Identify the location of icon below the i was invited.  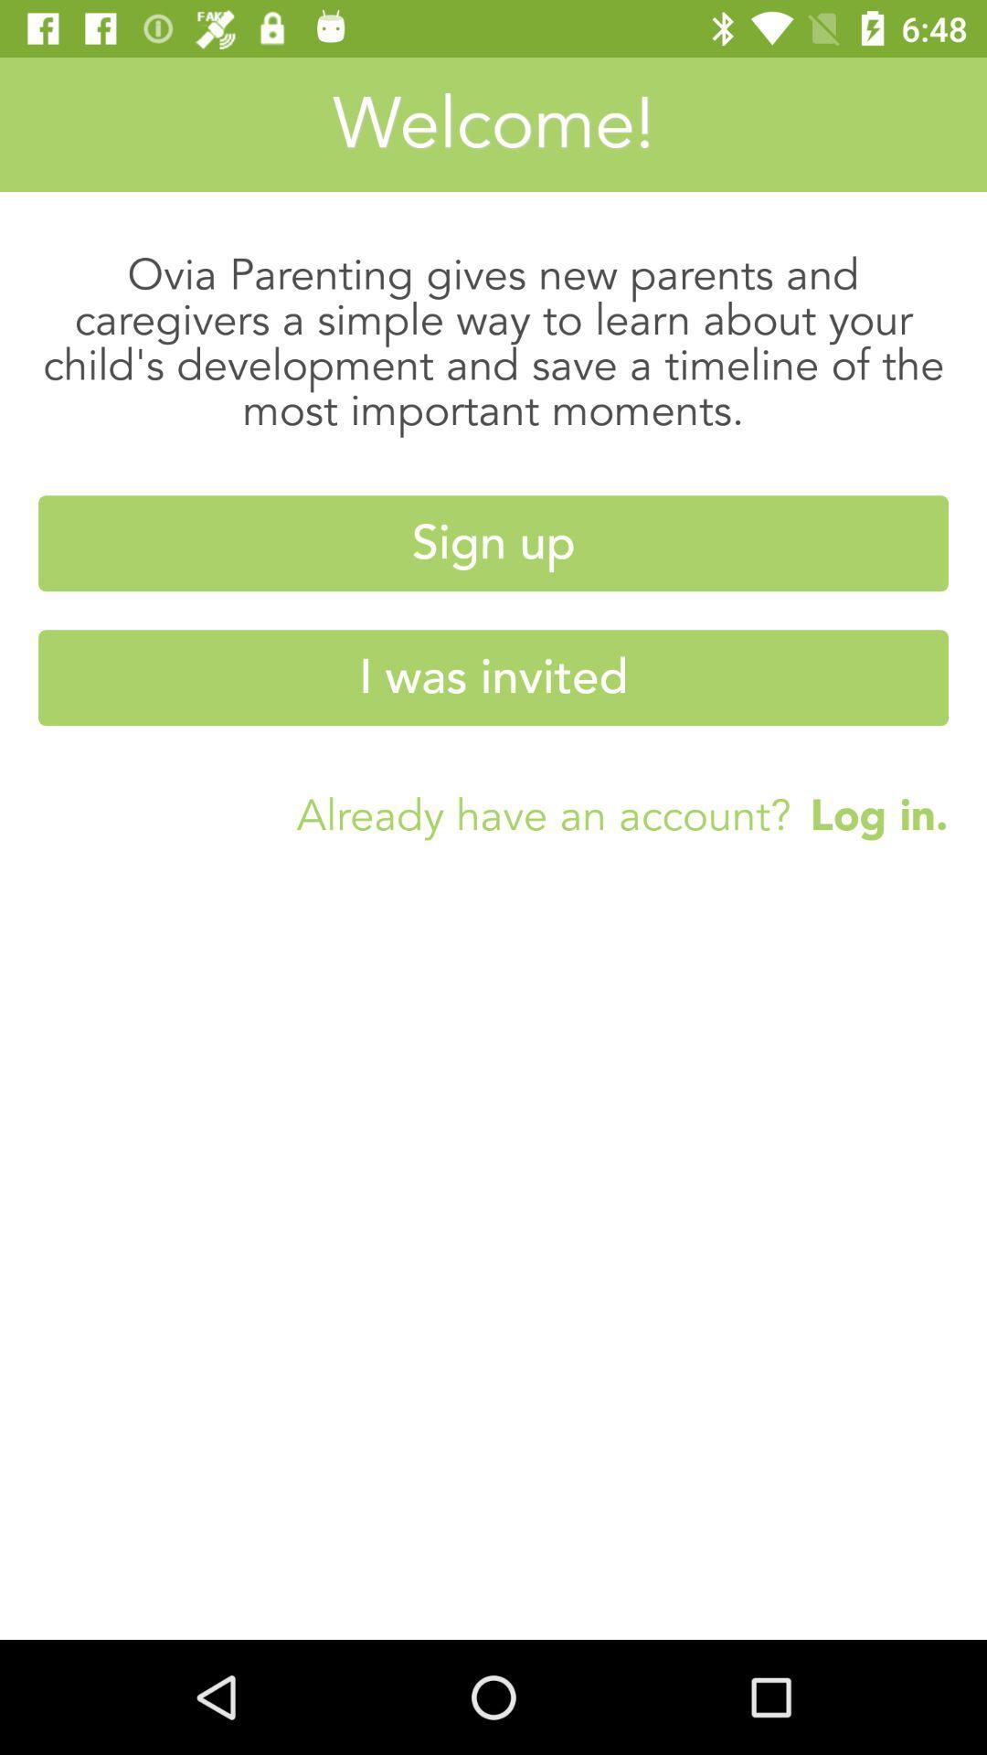
(868, 814).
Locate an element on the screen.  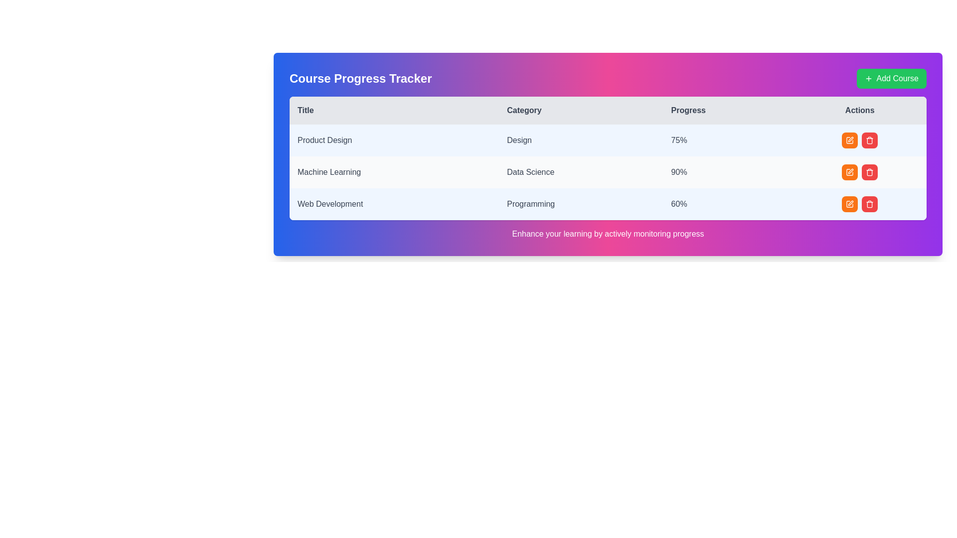
the delete button located in the 'Actions' column of the last row in the table is located at coordinates (869, 203).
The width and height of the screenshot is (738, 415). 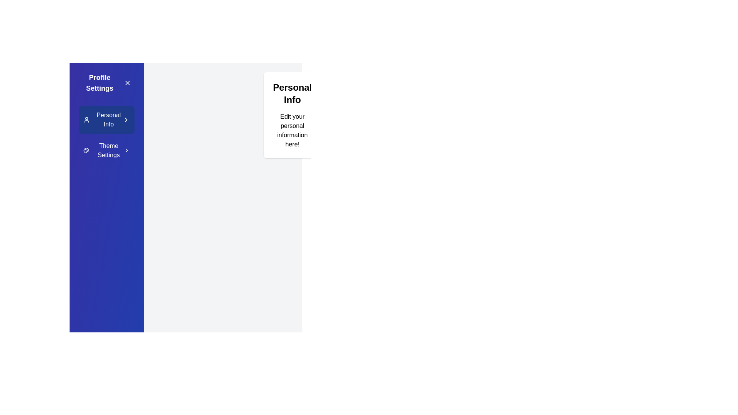 What do you see at coordinates (106, 151) in the screenshot?
I see `the Theme Settings button located in the left-hand sidebar under 'Profile Settings'` at bounding box center [106, 151].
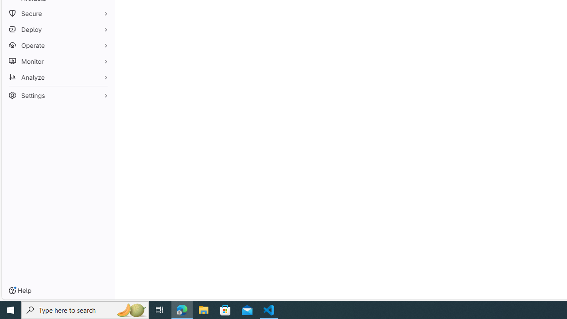 The width and height of the screenshot is (567, 319). What do you see at coordinates (58, 45) in the screenshot?
I see `'Operate'` at bounding box center [58, 45].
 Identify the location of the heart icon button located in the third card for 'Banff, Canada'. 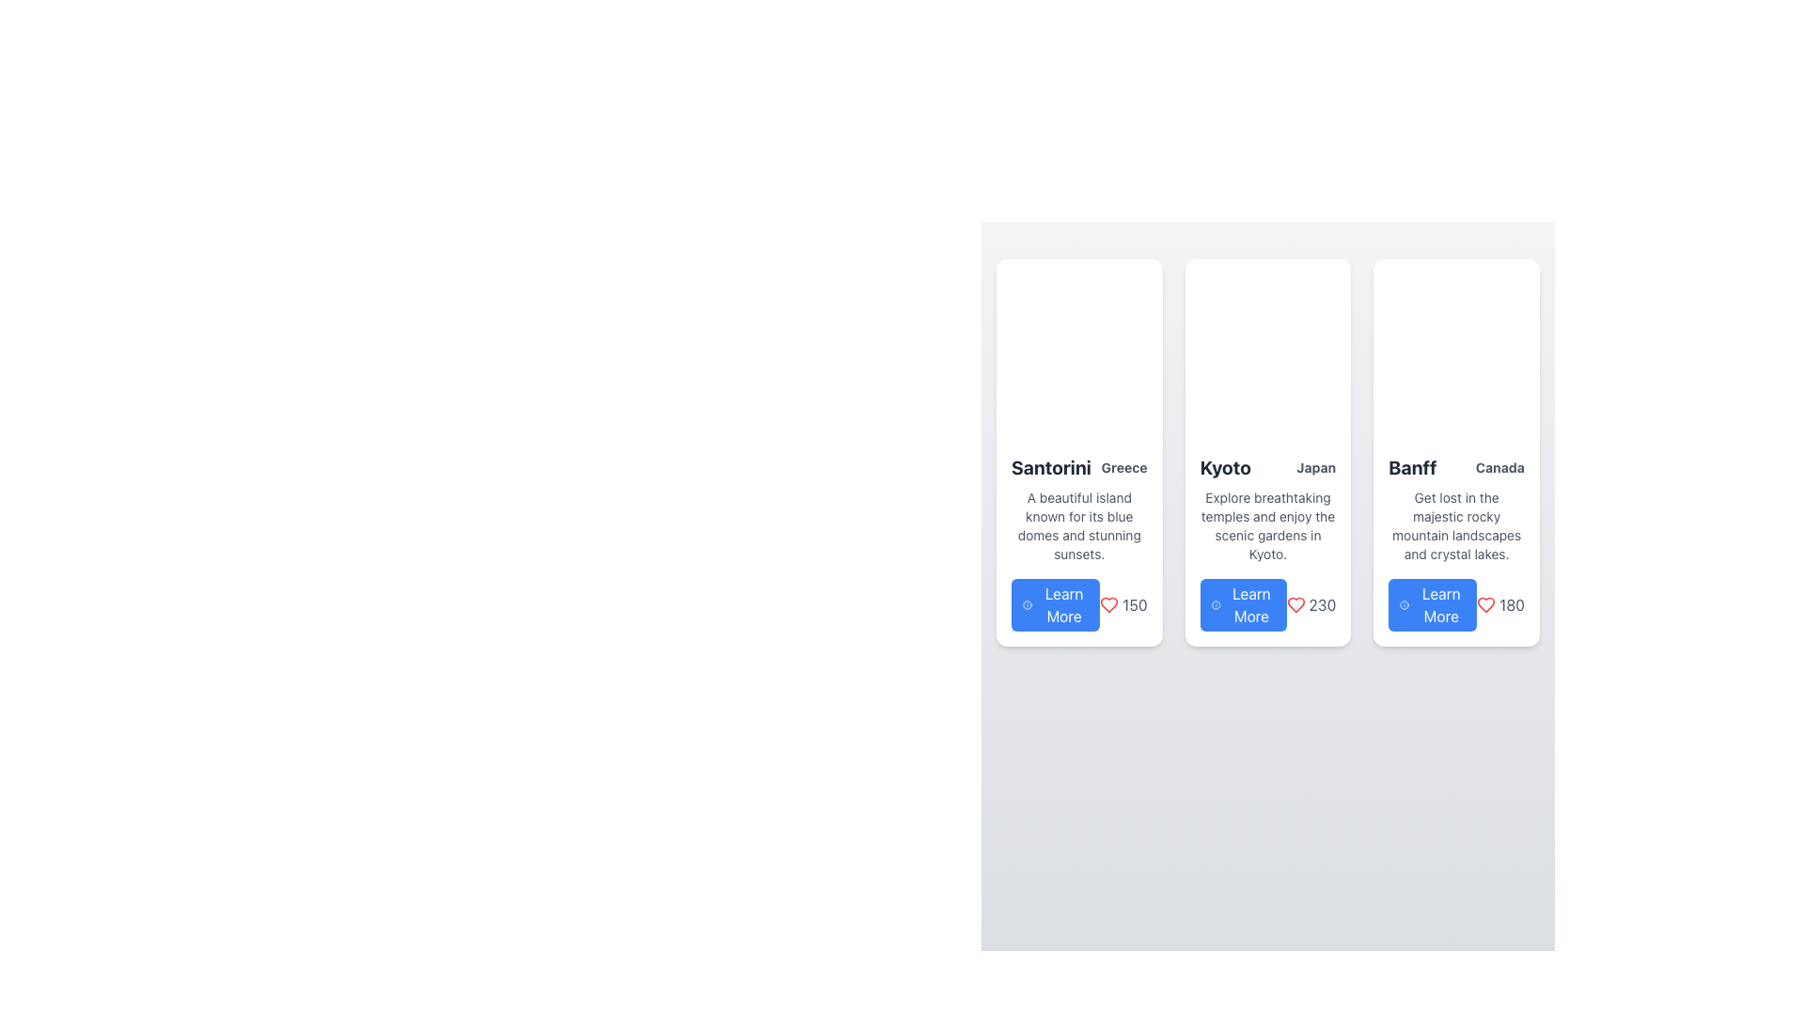
(1485, 605).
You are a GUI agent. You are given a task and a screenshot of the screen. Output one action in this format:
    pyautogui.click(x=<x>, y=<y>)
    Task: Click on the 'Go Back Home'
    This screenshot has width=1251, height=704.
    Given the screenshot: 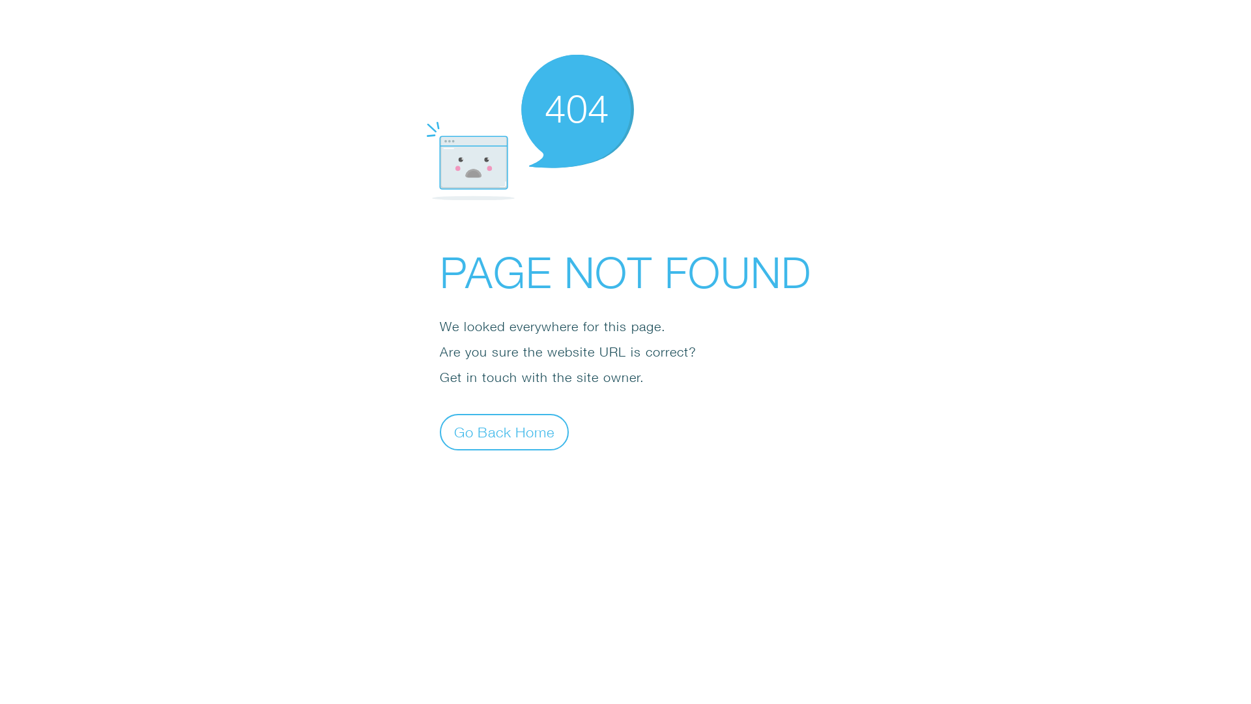 What is the action you would take?
    pyautogui.click(x=503, y=432)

### TASK BRIEF
Reproduce the rows above word for word, from the first line up to and including the line containing "the delete button", and leave the pictures out.

### RESULT FOR THIS EXERCISE
Identify the location of icon below the i was invited.  
(868, 814).
Locate an element on the screen.  
the delete button located in the 'Actions' column of the last row in the table is located at coordinates (869, 203).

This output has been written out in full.